Problem requirements: In the records that follow, find each line with "icon" and pull it out.

Given data:

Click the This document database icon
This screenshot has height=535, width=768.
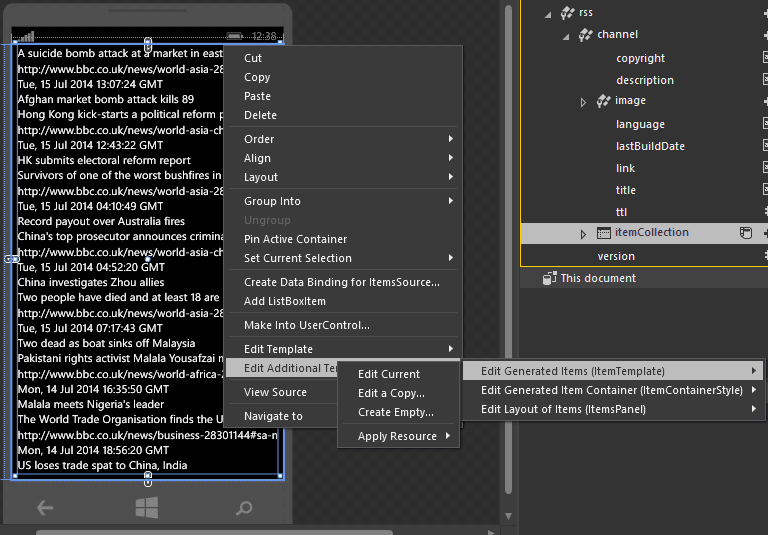549,278
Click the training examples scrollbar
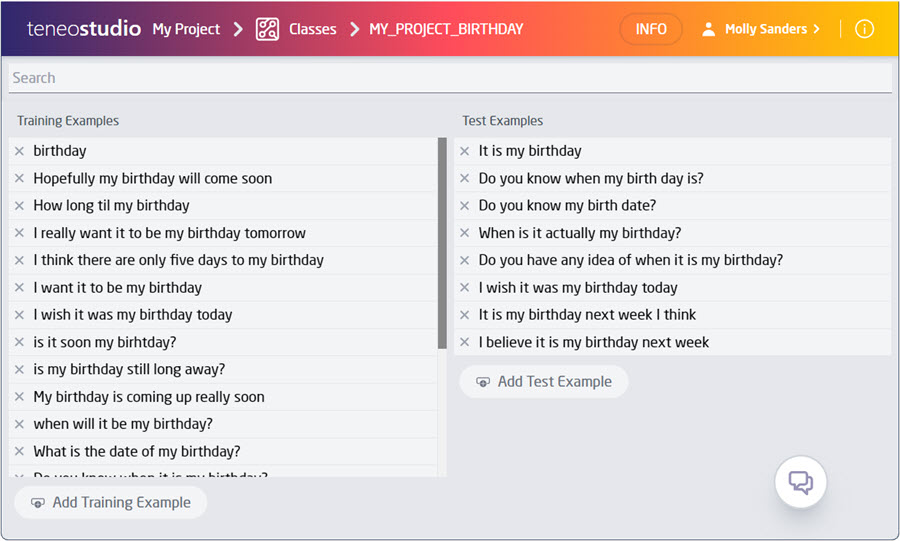Viewport: 900px width, 541px height. (442, 243)
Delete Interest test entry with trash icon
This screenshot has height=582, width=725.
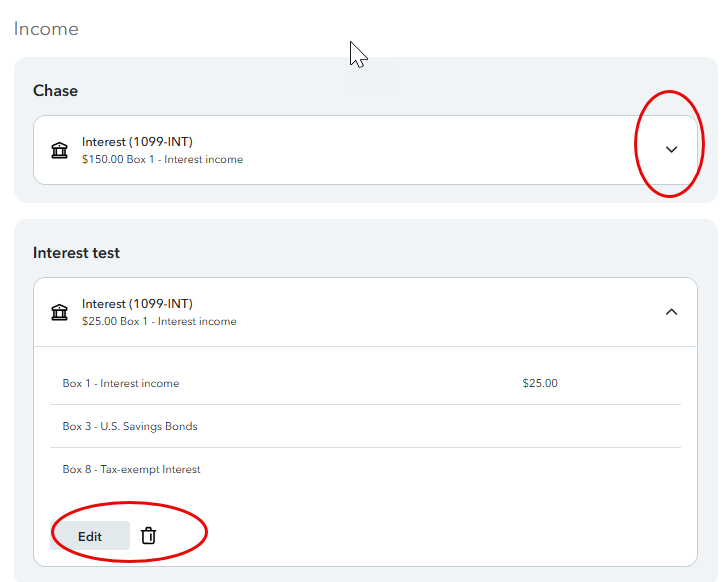point(148,535)
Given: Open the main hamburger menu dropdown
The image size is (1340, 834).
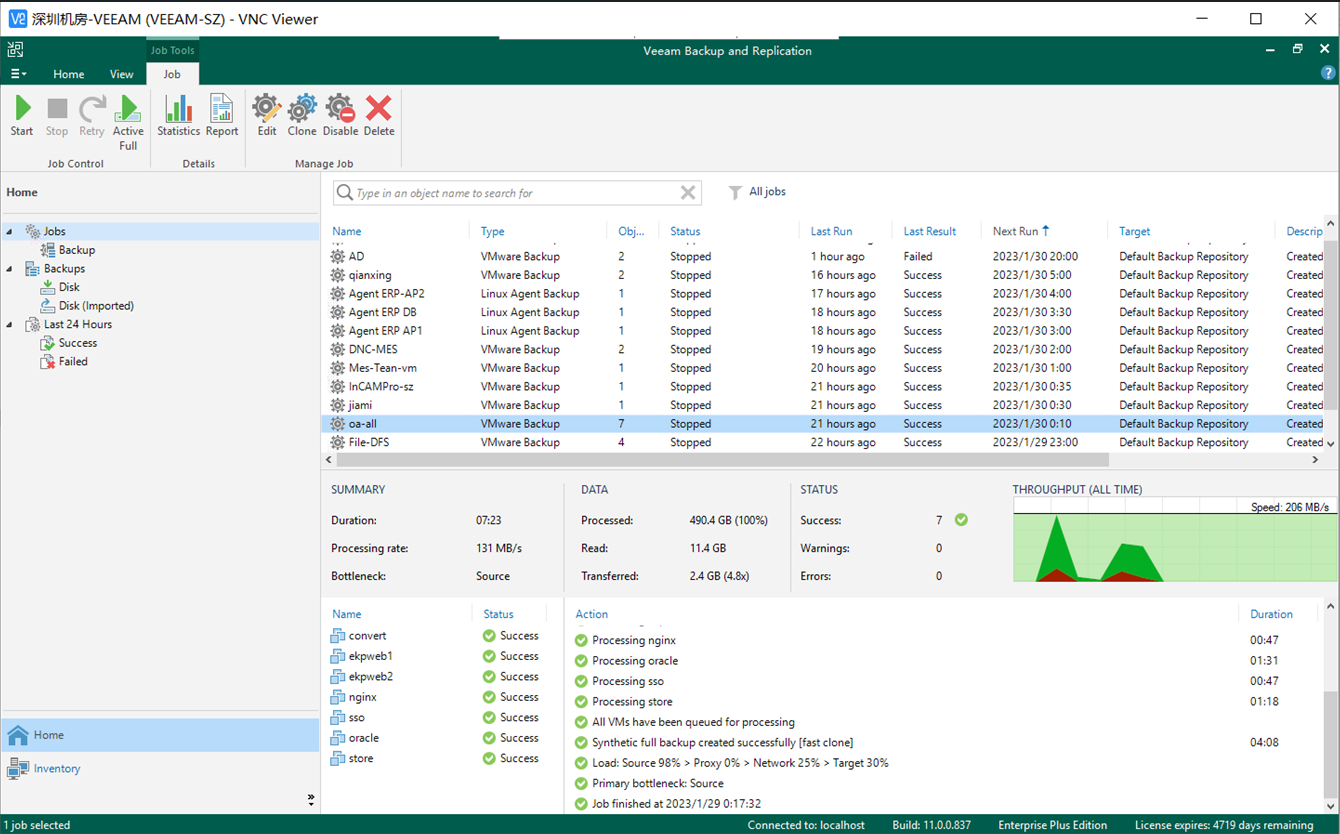Looking at the screenshot, I should 19,74.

Exercise answer:
Click the This document database icon
Delete Interest test entry with trash icon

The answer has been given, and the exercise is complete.